An ATV vehicle is seen being driven near

An ATV vehicle is seen being driven near the North Hempstead Aerodrome in Port Washington on Sunday, Apr. 2, 2017. The town of North Hempstead is banning the use of all-terrain vehicles on town property, including parks, driveways and parking lots. Credit: Steven Sunshine

North Hempstead’s Town Council is proposing a ban on all-terrain vehicles in response to residents’ concerns and to protect park grasslands.

Supervisor Judi Bosworth said the proposal stems from comments she and other town officials heard from residents earlier this year. In January, Bosworth sought input on how to revamp North Hempstead Beach Park and was told by residents that ATV riders are destroying the park’s grasslands.

“While there’s a place for ATVs, we believe that town property is not one of those places,” Bosworth said last week. “We thought this was a good time to enact legislation.”

The proposed ban includes fines and jail time. First-time offenders are subject to a $250 fine, and a second offense carries a $500 penalty. Those with three or more offenses in a five-year period would be fined $1,000. Offenders also could face 15 days in jail, and there are penalties for children caught riding.

The council will hold a public hearing on Tuesday on the ban and could vote then to enact it.

David Jakim, a Port Washington resident who teaches environmental literacy at Queens College, said ATV riders are also damaging parts of Hempstead Harbor Nature Sanctuary.

“They destroy all the vegetation they ride over,” Jakim said of ATV tires. “And they compact the soil so that vegetation cannot come back very readily; it takes more time.”

The loss of vegetation resulting from the use of all-terrain vehicles destroys habitat for wildlife, Jakim said, adding that “it affects the overall biodiversity.”

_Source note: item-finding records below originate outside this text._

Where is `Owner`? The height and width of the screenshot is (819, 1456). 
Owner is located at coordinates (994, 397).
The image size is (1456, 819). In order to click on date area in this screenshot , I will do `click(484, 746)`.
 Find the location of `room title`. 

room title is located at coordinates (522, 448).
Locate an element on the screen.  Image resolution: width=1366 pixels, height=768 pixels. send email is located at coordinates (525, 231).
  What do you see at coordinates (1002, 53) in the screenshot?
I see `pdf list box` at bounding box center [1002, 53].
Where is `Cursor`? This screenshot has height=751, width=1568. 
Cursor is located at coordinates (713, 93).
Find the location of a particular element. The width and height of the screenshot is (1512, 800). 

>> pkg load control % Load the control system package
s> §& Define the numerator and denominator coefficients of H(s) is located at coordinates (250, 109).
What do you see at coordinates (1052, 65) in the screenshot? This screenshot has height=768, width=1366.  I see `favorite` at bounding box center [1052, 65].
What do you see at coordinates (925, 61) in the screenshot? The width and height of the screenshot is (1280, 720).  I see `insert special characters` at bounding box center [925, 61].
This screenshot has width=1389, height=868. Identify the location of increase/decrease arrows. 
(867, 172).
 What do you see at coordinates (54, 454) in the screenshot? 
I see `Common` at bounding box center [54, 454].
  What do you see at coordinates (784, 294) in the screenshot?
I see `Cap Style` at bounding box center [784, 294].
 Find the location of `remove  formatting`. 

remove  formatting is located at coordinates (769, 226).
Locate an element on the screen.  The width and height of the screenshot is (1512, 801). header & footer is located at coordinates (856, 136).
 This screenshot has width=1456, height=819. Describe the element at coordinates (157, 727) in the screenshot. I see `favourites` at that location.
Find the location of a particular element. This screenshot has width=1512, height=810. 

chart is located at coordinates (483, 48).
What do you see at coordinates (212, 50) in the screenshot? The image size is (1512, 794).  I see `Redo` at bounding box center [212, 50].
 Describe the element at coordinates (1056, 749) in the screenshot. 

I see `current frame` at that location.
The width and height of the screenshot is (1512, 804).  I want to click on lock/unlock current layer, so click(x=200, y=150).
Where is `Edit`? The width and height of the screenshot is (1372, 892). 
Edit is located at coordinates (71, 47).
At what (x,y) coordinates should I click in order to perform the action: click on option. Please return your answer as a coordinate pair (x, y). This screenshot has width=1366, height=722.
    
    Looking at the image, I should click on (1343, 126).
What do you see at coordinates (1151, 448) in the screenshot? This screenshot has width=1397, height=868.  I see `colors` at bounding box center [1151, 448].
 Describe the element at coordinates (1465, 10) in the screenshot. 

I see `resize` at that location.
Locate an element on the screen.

Some riders oppose the ban and lament additional restrictions on an activity they enjoy.

Steve Mack, a Rockville Centre resident and vice president of Long Island Off Road, a Lake Grove-based group for enthusiasts that has 60 to 70 members, owns six ATVs that he keeps on private property in Hancock, in upstate Delaware County.

“I’m an off-road enthusiast,” Mack said. “But personally, I feel for anyone who likes to ride their ATV on Long Island. I have to drive three hours north to enjoy the sport I and my family love.”

Mack said that he and his organization will abide by any ATV riding laws, but that they’re concerned about how few designated trails New York State has for off-road activities.

“Overall, we don’t like laws that ban our off-roading recreational use,” Mack said. “But on Long Island, we understand we’re very thickly populated and not everyone is a fan of the noise and the dust that arises, and we need to respect that.”

If it approves a ban, North Hempstead would join neighboring municipalities, such as Oyster Bay, with similar laws. Nassau and Suffolk counties have bans prohibiting ATVs on county property. Nassau’s law allows authorities to confiscate ATVs from those caught riding.

North Hempstead’s proposal would apply to town-owned property, such as parks, driveways and parking lots, but not to a resident’s private property.

The proposal is a good start, but it still needs one tweak, said councilwoman Dina De Giorgio, one of the council’s most outspoken members on the issue.

“It’s missing the penalty of impoundment,” De Giorgio said. “I have no appetite for voting on this law without it having the impoundment provision."

Clarification: A previous version of this story mischaracterized David Jakim’s comments about one of the effects of ATV tires.